- _ASSIGNMENT_: Repeat, line for line, the entries below from the first line to the line containing "Task: Click the scrollbar up arrow", counting both ends.

[Saved entries]
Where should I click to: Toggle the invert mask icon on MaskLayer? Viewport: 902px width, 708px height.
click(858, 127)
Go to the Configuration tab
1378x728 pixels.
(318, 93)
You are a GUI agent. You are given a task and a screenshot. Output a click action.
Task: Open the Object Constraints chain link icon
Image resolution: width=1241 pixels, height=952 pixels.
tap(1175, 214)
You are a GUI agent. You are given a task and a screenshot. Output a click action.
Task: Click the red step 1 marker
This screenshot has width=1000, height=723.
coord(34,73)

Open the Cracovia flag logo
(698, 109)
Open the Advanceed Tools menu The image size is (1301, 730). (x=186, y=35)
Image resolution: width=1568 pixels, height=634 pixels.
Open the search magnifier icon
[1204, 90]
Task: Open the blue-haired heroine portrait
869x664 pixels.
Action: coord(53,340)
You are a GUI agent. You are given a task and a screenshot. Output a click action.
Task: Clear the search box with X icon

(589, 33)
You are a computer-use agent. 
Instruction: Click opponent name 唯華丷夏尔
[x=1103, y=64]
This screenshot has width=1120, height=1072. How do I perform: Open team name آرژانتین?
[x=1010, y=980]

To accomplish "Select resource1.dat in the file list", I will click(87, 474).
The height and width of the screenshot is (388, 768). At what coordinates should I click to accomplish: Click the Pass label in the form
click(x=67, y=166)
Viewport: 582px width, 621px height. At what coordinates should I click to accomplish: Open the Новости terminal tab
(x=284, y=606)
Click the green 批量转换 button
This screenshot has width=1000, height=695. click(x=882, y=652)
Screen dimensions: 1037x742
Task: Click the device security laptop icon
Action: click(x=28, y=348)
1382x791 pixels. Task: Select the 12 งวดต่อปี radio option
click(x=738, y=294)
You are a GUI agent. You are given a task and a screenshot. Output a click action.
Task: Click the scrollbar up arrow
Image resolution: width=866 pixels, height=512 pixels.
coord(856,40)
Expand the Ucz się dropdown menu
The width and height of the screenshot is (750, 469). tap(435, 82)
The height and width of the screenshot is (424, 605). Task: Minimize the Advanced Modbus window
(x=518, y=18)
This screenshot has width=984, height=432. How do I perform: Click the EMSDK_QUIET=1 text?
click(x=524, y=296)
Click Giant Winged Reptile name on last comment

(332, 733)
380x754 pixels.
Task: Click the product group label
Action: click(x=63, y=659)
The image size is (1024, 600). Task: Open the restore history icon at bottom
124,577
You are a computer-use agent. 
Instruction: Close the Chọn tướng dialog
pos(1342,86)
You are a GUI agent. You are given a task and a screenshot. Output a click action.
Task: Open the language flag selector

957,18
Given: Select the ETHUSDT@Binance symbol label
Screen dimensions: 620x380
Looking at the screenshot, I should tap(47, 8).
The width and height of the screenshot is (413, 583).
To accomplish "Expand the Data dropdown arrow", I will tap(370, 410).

- _OUTPUT OF THE TASK_:
Where should I click to: Toggle the invert mask icon on MaskLayer? Viewport: 902px width, 708px height.
click(858, 127)
Go to the Configuration tab
1378x728 pixels.
(318, 93)
You are a GUI agent. You are given a task and a screenshot. Output a click action.
Task: Open the Object Constraints chain link icon
Image resolution: width=1241 pixels, height=952 pixels.
tap(1175, 214)
You are a GUI agent. You are given a task and a screenshot. Output a click action.
Task: Click the red step 1 marker
This screenshot has width=1000, height=723.
coord(34,73)

Open the Cracovia flag logo
(698, 109)
Open the Advanceed Tools menu The image size is (1301, 730). (x=186, y=35)
Image resolution: width=1568 pixels, height=634 pixels.
Open the search magnifier icon
[1204, 90]
Task: Open the blue-haired heroine portrait
869x664 pixels.
Action: coord(53,340)
You are a GUI agent. You are given a task and a screenshot. Output a click action.
Task: Clear the search box with X icon

(589, 33)
You are a computer-use agent. 
Instruction: Click opponent name 唯華丷夏尔
[x=1103, y=64]
This screenshot has width=1120, height=1072. How do I perform: Open team name آرژانتین?
[x=1010, y=980]

To accomplish "Select resource1.dat in the file list", I will click(87, 474).
The height and width of the screenshot is (388, 768). At what coordinates should I click to accomplish: Click the Pass label in the form
click(x=67, y=166)
Viewport: 582px width, 621px height. At what coordinates should I click to accomplish: Open the Новости terminal tab
(x=284, y=606)
Click the green 批量转换 button
This screenshot has width=1000, height=695. click(x=882, y=652)
Screen dimensions: 1037x742
Task: Click the device security laptop icon
Action: click(x=28, y=348)
1382x791 pixels. Task: Select the 12 งวดต่อปี radio option
click(x=738, y=294)
You are a GUI agent. You are given a task and a screenshot. Output a click action.
Task: Click the scrollbar up arrow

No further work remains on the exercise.